In a k8s cluster. How do you configure zeppelin to run spark jobs in an existing spark cluster instead of spinning up a new pod?

I've got a k8s cluster up and running in which I want to run Spark with Zeppelin.

Spark is deployed using the official bitnami/spark helm chart (v 3.0.0). I got one Master and two Worker pods running fine, everything good.

Zeppelin is deployed with the zeppelin-server.yaml from the official apache-zeppelin github.

I've build my own zeppelin container without much modification from apache/zeppelin:0.9.0..

Short pseudo Dockerfile:

FROM bitnami/spark:3.0.0 AS spark 
FROM apache/zeppelin:0.9-0 AS Zeppelin 
COPY --from spark /opt/btinami/spark/ /opt/bitnami/spark  
RUN Install kubectl 
END

I modified zeppelin-server.yaml slightly. (Image, imagePullSecret, setting spark master to the headless Service DNS of spark master)

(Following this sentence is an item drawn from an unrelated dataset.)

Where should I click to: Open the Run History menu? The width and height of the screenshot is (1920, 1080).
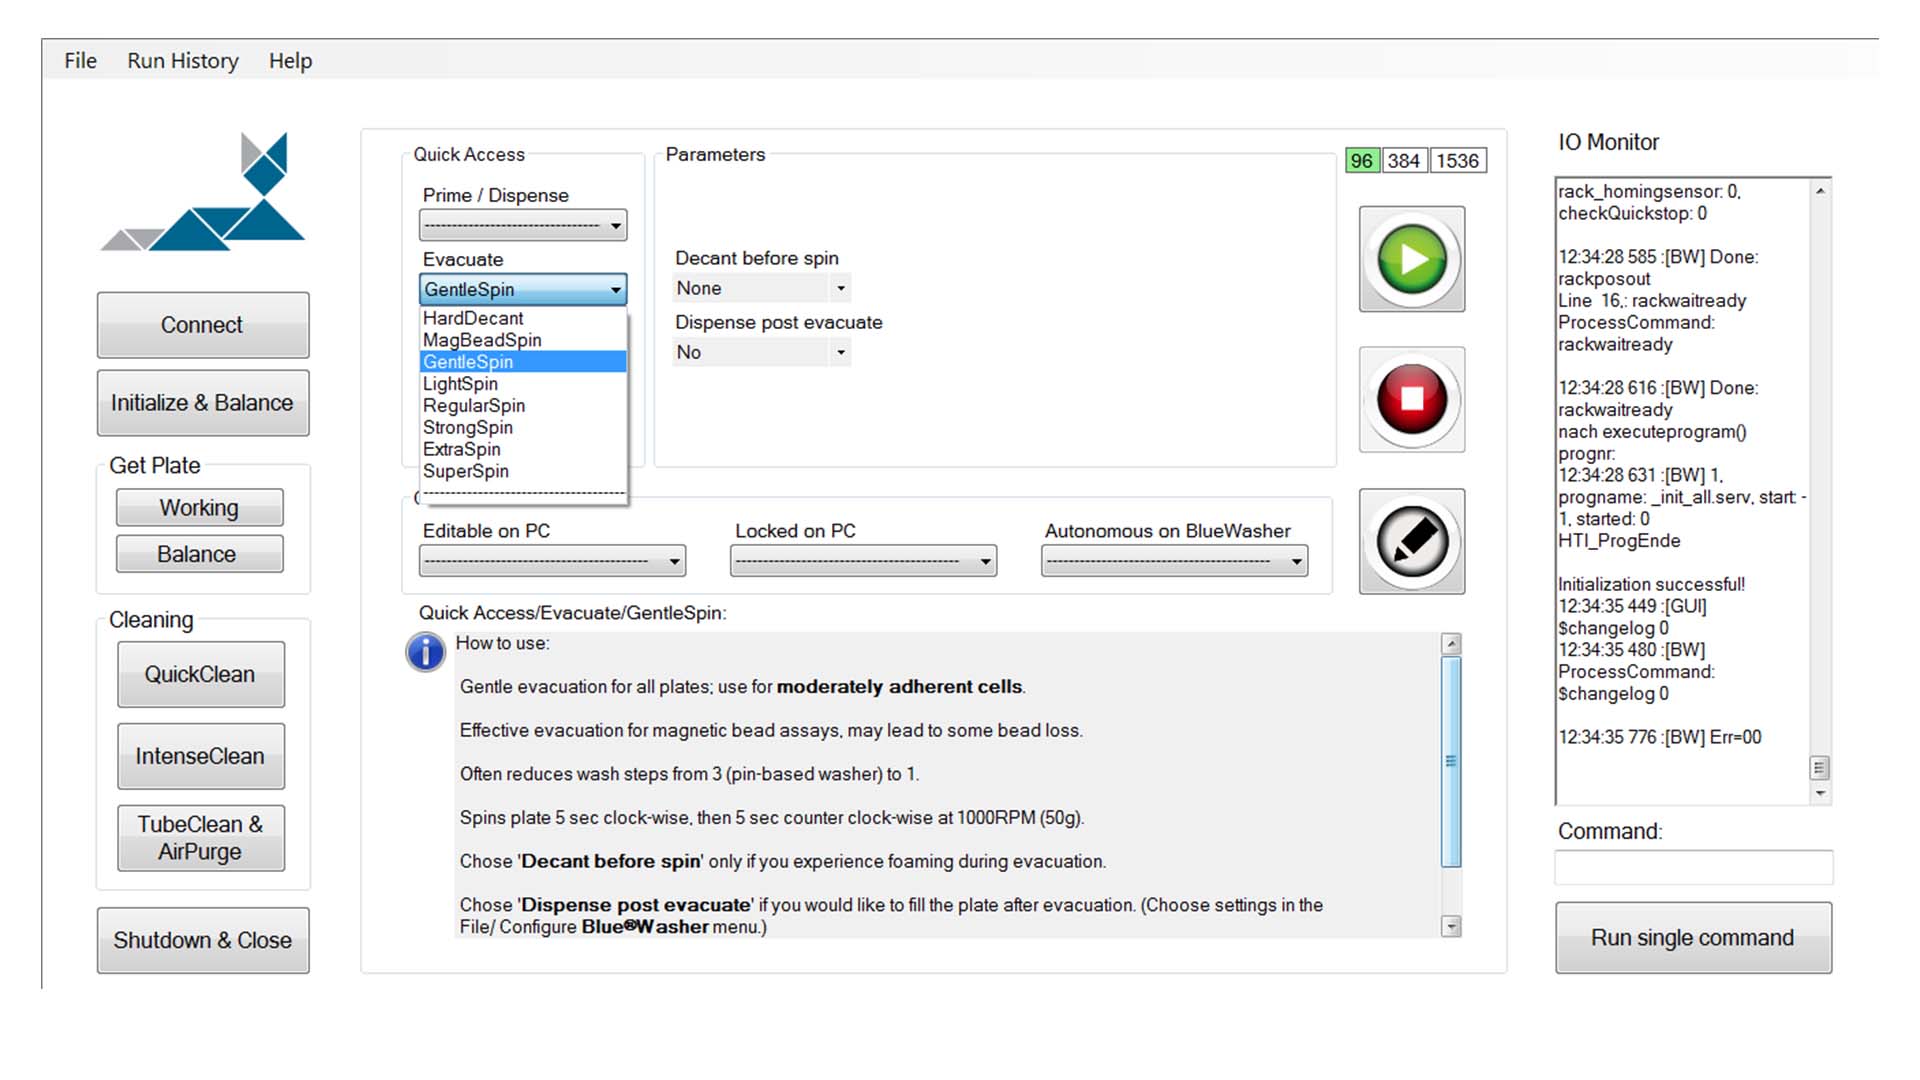click(x=183, y=61)
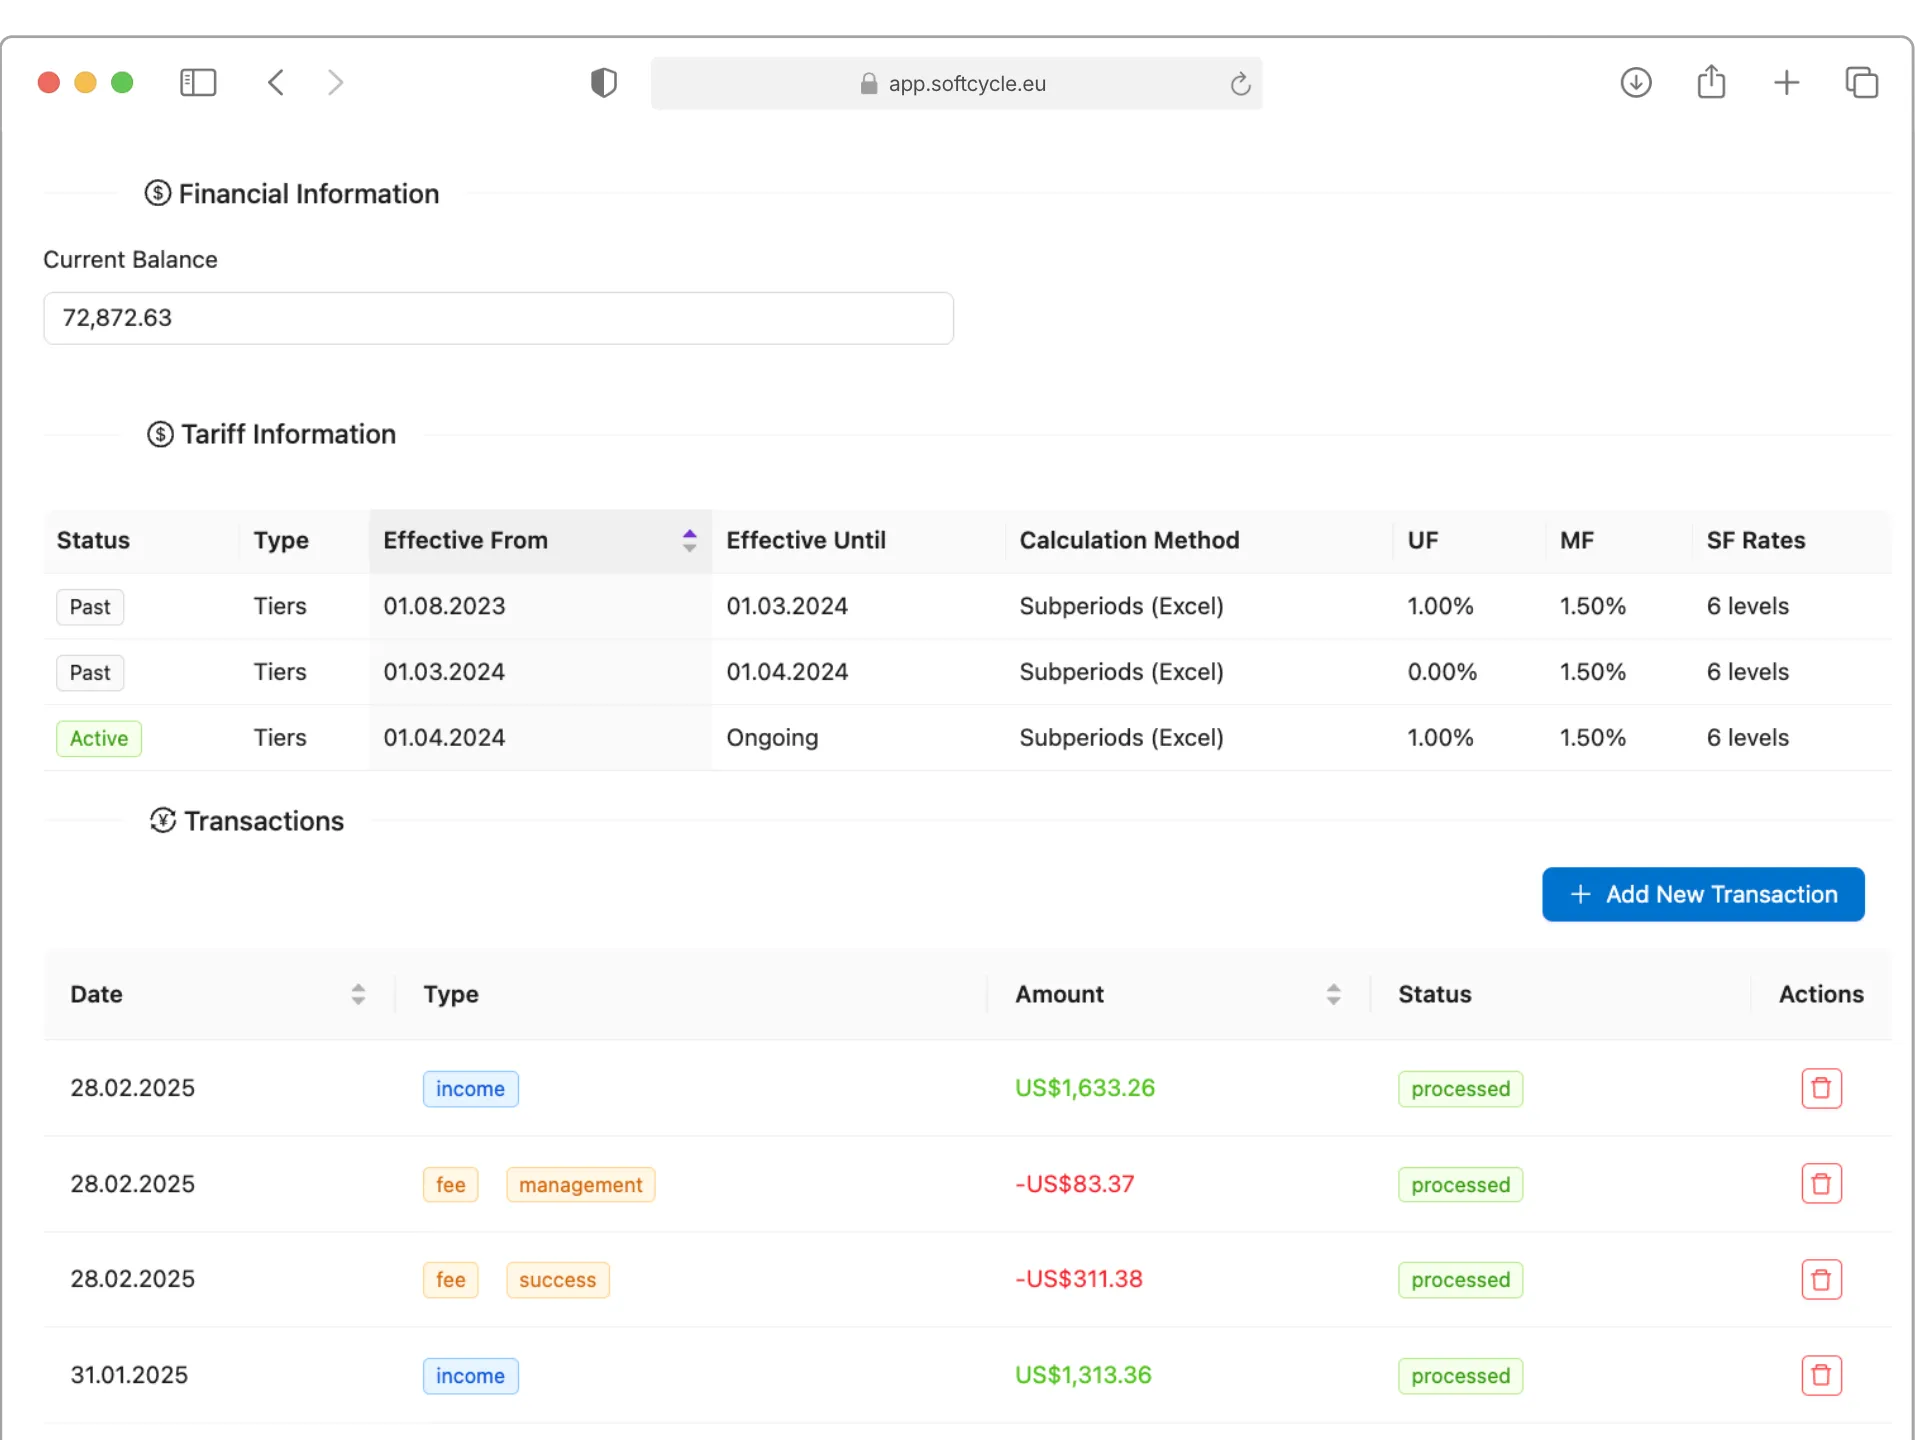Delete the success fee transaction
The height and width of the screenshot is (1440, 1920).
click(1820, 1279)
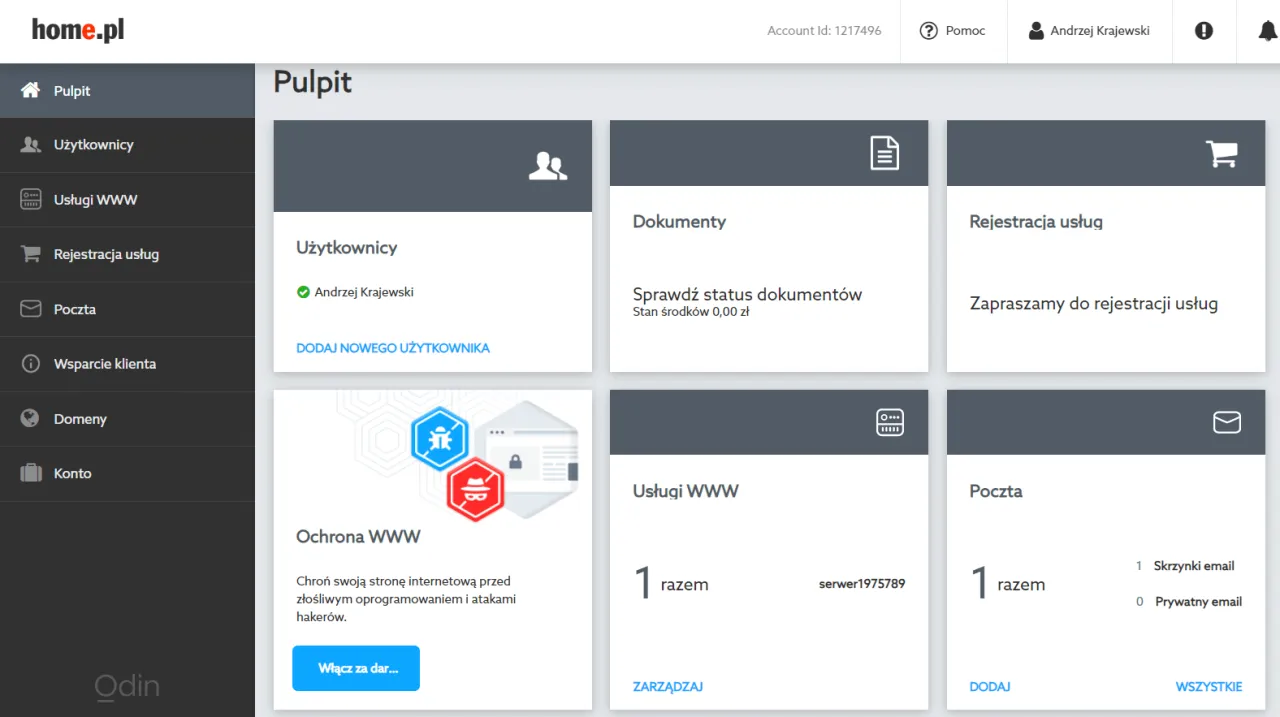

Now I want my zeppelin jobs to run on my existing spark cluster --- with no success.

When I'm submitting zeppelin jobs (for the spark interpreter), zeppelin fires up a new spark pod and solely works with this one. Spark interpreter settings are like they should be. spark master url is set (spark://\<master-url\>:\<master-port\>), spark home as well.

While this is kind of a sweet behaviour, it's not what I want.

What I want (and what my question is) is: I want my zeppelin pod to submit the spark jobs to the existing cluster - not fire up a new pod. I am PRETTY sure that there has to be some config/env/whatever that I have to set but I simply can't find it.

So, I wanna ask: Is there anyone out there, who knows how to run zeppelin spark jobs on an existing spark cluster? I thought setting the spark master should do the job...

Kind regards Bob

-- Rockbob
apache-spark
apache-zeppelin
kubernetes

1 Answer

10/19/2020

Answering myself after it has been a while...

For anyone running into the same problem:

1) Go into the spark interpreter Settings

2) (optional, if you haven't already got the property) Press "edit", scroll down and add the property SPARK_SUBMIT_OPTIONS

3) Edit SPARK_SUBMIT_OPTIONS value and add "--master spark://\<ENDPOINT OF YOUR SPARK MASTER> "

4) Save settings and done...

This threw me off massively, as there's already an option to set the spark master itself.

What solved the problem entering the spark master two times.

1) Under key "master" 2) The edit to SPARK_SUBMIT_OPTIONS described above.

-- Rockbob
Source: StackOverflow